Yeğen Bey, "Ben o parayı araba borcumu ödemek için aldım, sonra 28 bin lirasını ödedim. Kalan borcumu da öderim" demiş. Şikáyetçi de "Evet hadise aynen böyledir" diye ifade vermiş.

Ve Amerikan filmleri gibi, "mutlu son"a ulaşılmış. Masum (!?) görünen taraflar da güle oynaya mahkemeden ayrılmışlar. Onlar "muratlarına erince" bize de "kerevete (sedir) çıkmak"tan başka bir şey kalmamış.

Pardon... Bakan Şahin’in bu vesileyle "Türk siyasi hayatına bakarsanız, halkın belirli noktalara getirdiği kişilere, yakınları, onun ismini kullanmak suretiyle zarar vermeye yeltenmiştir.
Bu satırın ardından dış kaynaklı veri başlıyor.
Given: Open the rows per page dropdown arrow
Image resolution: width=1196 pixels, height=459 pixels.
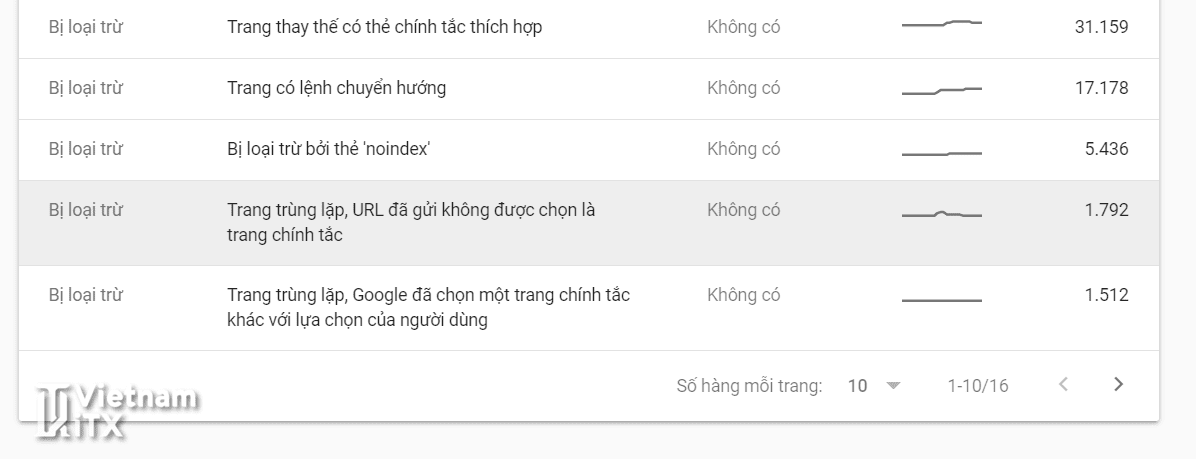Looking at the screenshot, I should click(893, 386).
Bu benim bakanlığıma intikal etti. Tespit ettim. Kim olursa olsun... Babamın oğlu olsa bile hiç fark etmez. Yanlış yapanın üstüne giderim, nitekim gittim" dediğini de ekleyelim.
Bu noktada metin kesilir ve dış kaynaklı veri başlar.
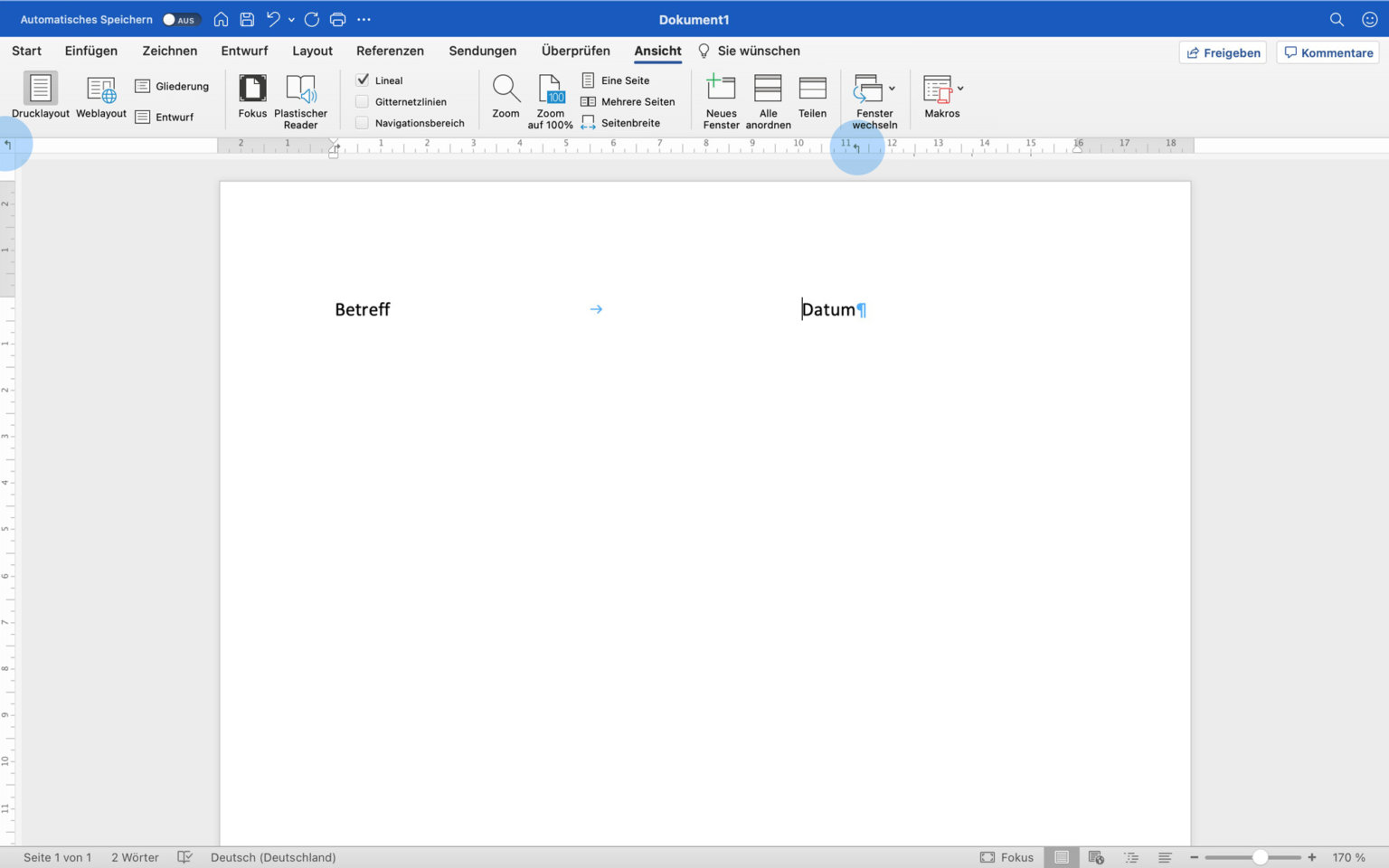Click the Freigeben button
1389x868 pixels.
[1222, 52]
Biz Mehmet Ali Şahin’in samimiyetini sorgulayacak değiliz. Zaten bugüne kadar yukarıdaki iddiasına aykırı bir bilgi kulağımıza gelmedi.

Lakin Mehmet Ali Şahin’in veya onun gibi 5 yahut 10 yetkilinin "duyarlı" olması bu tür olayları engelleyebilseydi mesele yoktu. Zaten siyasi tarihimizin son yüz yılı bu nedenle, "Tüyü bitmemiş yetimin hakkını kimseye yedirmeyeceğiz!" türü söylemlerle iktidara geldikten sonra tam tersini yapanların örnekleriyle doludur. Senaryo da basittir:

İşe, bir önceki iktidar dönemi hırsızlarını adalete teslim ederek başlanır. O sayede "bunlar namuslu insanlar" dedirtilir. Ardından kendi hırsızlarını doyurmaya sıra gelir. Çalmalarını sağlayacak kapıları açarsın. Açıkça olmasa da yol bile gösterirsin. Gerektiğinde kuralları değiştirir, işlerini kolaylaştırırsın. Çok enayilik eden birkaç kişiyi de "kendilerinden olanın bile yakasına yapışıyorlar" dedirtmek için yakalar adalete verirsin.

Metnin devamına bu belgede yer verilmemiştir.